Take the line that contains "Image resolution: width=496" and each line after it in the material below, and transcribe them exactly, stopping at the end.

> Provided information
——

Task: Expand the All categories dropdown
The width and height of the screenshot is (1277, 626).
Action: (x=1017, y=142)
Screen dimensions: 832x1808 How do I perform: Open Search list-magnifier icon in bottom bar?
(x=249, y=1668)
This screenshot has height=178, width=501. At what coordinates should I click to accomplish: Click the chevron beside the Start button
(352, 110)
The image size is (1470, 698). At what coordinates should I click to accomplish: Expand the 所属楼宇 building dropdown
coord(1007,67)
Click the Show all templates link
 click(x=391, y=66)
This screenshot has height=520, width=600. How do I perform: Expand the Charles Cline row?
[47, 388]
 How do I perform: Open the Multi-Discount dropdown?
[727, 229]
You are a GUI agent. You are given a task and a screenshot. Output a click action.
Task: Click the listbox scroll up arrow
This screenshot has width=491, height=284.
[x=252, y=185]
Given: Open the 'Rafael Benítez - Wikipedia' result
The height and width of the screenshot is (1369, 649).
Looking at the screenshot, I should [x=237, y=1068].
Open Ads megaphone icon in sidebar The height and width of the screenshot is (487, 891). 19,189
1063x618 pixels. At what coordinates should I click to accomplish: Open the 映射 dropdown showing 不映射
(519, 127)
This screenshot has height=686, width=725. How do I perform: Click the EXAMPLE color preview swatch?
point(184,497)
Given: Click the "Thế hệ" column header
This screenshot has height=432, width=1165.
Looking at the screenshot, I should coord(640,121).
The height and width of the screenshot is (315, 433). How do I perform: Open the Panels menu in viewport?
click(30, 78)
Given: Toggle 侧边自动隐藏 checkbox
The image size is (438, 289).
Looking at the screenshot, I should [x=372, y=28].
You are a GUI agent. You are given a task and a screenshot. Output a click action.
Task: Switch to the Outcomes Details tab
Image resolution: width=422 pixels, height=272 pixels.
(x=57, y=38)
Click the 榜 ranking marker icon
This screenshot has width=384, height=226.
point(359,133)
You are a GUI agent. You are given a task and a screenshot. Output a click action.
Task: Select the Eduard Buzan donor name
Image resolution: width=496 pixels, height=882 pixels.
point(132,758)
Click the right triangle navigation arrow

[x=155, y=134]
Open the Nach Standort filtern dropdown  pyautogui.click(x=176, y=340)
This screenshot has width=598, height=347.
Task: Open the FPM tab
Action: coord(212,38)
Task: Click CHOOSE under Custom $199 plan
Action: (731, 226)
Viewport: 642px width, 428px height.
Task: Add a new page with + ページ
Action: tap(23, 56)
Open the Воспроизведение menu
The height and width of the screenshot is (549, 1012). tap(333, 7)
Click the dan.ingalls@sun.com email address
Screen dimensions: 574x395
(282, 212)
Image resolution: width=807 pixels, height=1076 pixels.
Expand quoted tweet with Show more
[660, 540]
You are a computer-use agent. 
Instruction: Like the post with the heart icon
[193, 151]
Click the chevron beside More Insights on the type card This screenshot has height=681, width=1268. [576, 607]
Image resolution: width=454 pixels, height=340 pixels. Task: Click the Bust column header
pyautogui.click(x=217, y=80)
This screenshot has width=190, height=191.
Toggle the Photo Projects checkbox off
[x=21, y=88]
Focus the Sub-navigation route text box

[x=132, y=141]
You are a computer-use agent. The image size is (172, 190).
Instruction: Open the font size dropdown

——

> Result of the task
Image resolution: width=496 pixels, height=882 pixels.
point(132,758)
Click the right triangle navigation arrow

[x=155, y=134]
Open the Nach Standort filtern dropdown  pyautogui.click(x=176, y=340)
This screenshot has width=598, height=347.
Task: Open the FPM tab
Action: coord(212,38)
Task: Click CHOOSE under Custom $199 plan
Action: (731, 226)
Viewport: 642px width, 428px height.
Task: Add a new page with + ページ
Action: tap(23, 56)
Open the Воспроизведение menu
The height and width of the screenshot is (549, 1012). tap(333, 7)
Click the dan.ingalls@sun.com email address
Screen dimensions: 574x395
(282, 212)
Image resolution: width=807 pixels, height=1076 pixels.
Expand quoted tweet with Show more
[660, 540]
You are a computer-use agent. 
Instruction: Like the post with the heart icon
[193, 151]
Click the chevron beside More Insights on the type card This screenshot has height=681, width=1268. [576, 607]
Image resolution: width=454 pixels, height=340 pixels. Task: Click the Bust column header
pyautogui.click(x=217, y=80)
This screenshot has width=190, height=191.
Toggle the Photo Projects checkbox off
[x=21, y=88]
Focus the Sub-navigation route text box

[x=132, y=141]
You are a computer-use agent. The image size is (172, 190).
Instruction: Open the font size dropdown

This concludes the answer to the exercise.